The 2001 Canada Masters and the Rogers AT&T Cup were tennis tournaments played on outdoor hard courts. It was the 112th edition of the Canada Masters and was part of the Tennis Masters Series of the 2001 ATP Tour and of Tier I of the 2001 WTA Tour. The men's event took place at the du Maurier Stadium in Montreal in Canada from July 30 through August 5, 2001 and the women's event at the National Tennis Centre in Toronto in Canada from August 13 through August 19, 2001.

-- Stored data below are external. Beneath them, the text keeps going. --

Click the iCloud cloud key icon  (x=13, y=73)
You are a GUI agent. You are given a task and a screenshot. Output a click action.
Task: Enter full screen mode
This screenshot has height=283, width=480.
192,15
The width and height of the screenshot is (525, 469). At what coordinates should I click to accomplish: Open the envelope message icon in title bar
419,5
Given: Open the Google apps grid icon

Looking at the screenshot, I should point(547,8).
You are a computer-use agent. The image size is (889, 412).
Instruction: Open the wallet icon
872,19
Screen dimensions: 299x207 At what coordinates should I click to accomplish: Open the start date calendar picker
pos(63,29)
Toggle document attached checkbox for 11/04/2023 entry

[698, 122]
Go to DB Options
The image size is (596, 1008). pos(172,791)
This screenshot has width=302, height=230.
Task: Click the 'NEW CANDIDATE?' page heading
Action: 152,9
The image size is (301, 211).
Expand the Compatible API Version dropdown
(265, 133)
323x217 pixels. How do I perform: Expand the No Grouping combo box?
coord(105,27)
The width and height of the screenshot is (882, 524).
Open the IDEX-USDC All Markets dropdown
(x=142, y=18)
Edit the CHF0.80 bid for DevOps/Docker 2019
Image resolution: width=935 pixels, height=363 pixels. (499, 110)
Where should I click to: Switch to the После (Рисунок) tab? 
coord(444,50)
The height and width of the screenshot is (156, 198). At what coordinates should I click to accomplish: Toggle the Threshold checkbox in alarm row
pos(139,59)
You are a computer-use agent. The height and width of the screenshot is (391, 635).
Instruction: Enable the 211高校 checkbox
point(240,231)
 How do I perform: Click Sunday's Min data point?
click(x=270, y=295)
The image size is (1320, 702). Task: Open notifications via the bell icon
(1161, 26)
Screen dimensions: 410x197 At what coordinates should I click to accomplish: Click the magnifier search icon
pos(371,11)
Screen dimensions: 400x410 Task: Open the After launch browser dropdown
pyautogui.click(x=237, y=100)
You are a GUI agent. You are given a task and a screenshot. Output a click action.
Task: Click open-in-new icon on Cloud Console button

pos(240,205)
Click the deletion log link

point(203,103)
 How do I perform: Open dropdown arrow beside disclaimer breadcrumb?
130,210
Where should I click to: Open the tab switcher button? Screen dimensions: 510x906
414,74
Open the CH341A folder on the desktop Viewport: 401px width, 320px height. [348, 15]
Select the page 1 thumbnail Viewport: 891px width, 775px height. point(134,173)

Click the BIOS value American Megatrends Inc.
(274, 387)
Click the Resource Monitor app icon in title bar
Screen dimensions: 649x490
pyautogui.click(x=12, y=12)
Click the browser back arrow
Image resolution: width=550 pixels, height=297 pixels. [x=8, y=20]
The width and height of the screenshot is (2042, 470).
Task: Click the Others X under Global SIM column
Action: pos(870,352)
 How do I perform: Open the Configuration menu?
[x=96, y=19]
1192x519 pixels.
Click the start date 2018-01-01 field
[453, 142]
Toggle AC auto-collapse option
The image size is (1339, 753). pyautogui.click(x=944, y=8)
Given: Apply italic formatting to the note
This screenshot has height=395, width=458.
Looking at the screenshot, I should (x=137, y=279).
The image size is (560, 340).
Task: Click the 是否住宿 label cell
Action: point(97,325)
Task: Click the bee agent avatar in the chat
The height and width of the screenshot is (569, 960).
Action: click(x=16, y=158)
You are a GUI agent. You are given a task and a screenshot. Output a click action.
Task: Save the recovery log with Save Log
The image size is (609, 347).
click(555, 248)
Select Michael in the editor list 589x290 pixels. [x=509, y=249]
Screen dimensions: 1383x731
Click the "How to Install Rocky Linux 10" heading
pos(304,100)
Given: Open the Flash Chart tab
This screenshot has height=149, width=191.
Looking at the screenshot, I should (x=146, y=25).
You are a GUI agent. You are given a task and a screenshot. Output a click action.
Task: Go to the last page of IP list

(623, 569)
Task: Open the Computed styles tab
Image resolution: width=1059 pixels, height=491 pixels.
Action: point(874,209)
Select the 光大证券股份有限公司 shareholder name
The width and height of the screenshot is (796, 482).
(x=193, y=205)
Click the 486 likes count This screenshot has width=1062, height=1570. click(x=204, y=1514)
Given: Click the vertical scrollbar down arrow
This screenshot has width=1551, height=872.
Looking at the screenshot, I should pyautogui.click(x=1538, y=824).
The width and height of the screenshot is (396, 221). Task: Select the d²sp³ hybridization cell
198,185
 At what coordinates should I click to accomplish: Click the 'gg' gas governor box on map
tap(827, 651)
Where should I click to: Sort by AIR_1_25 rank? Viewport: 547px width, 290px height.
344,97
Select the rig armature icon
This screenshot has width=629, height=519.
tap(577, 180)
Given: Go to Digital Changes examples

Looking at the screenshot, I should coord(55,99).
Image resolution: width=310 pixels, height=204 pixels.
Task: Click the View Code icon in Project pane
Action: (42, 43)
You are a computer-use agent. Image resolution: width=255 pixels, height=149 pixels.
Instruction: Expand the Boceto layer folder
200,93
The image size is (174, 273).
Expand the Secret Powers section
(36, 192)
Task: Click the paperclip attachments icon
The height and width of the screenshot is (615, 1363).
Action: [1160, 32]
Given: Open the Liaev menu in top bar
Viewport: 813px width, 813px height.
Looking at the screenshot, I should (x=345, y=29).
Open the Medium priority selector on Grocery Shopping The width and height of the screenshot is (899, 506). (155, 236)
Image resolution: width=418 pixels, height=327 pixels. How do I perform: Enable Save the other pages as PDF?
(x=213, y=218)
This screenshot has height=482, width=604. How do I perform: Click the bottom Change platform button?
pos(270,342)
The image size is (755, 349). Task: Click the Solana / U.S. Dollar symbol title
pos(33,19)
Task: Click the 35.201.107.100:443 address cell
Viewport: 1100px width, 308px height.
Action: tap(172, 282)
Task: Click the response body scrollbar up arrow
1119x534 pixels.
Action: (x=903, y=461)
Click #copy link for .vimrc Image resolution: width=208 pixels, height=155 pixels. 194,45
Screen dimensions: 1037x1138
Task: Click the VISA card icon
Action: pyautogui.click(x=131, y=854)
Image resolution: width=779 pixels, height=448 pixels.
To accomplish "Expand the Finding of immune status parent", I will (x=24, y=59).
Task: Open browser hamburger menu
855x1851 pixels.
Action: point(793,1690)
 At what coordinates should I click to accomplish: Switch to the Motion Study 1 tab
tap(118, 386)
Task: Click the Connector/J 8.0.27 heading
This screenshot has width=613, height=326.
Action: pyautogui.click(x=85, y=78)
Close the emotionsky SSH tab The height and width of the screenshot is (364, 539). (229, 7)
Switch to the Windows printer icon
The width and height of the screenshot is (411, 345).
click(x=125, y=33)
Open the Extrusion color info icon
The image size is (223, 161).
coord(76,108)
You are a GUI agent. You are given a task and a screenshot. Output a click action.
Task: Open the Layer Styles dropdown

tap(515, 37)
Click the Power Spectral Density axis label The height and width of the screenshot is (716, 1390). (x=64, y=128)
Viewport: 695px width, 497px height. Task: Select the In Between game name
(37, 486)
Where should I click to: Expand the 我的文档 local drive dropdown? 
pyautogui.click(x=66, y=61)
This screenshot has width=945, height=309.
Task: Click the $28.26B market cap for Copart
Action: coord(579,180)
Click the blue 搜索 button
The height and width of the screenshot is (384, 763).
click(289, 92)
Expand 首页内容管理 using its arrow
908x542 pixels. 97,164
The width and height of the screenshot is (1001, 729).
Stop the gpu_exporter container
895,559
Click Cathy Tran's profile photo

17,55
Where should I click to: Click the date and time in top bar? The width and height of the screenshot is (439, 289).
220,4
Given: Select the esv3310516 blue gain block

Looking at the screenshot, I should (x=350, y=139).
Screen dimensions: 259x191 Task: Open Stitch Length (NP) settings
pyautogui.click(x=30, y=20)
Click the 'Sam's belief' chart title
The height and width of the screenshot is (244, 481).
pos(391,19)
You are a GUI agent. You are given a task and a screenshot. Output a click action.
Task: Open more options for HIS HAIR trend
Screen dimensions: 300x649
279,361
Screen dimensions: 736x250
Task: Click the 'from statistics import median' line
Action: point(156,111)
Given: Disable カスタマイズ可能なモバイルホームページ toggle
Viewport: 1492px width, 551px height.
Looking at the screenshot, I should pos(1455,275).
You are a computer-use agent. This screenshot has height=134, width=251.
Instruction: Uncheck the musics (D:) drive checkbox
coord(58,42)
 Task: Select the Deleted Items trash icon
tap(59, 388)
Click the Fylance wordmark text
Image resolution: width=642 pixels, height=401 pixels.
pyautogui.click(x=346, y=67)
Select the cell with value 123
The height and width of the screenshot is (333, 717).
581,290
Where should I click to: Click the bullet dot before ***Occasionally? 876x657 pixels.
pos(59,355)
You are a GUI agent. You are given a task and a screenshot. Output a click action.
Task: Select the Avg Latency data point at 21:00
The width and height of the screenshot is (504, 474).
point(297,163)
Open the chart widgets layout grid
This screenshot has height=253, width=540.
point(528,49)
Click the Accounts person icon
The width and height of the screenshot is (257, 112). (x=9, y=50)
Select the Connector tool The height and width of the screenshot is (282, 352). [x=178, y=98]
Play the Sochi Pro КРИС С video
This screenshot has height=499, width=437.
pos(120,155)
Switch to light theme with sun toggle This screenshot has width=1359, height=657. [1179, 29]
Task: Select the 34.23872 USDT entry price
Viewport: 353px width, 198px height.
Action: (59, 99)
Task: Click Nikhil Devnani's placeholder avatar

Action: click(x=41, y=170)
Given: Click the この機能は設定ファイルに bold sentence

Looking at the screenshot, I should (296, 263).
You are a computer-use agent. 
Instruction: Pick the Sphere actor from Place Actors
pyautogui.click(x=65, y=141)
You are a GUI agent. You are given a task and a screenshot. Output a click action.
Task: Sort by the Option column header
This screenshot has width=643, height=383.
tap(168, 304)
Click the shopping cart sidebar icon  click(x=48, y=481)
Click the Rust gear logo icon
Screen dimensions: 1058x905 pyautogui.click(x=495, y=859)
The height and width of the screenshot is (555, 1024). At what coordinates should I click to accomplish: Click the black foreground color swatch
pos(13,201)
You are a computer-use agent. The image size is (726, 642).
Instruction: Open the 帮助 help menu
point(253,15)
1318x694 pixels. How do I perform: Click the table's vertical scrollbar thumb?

The men's draw was headlined by World No. 1, Monte Carlo, Rome and French Open champion Gustavo Kuerten, ATP No. 3 and reigning US Open champion Marat Safin and Indian Wells, Miami and Australian Open champion Andre Agassi. Other top seeds were Rome finalist Juan Carlos Ferrero, Queen's Club and 's-Hertogenbosch champion Lleyton Hewitt, Yevgeny Kafelnikov, Tim Henman and Àlex Corretja.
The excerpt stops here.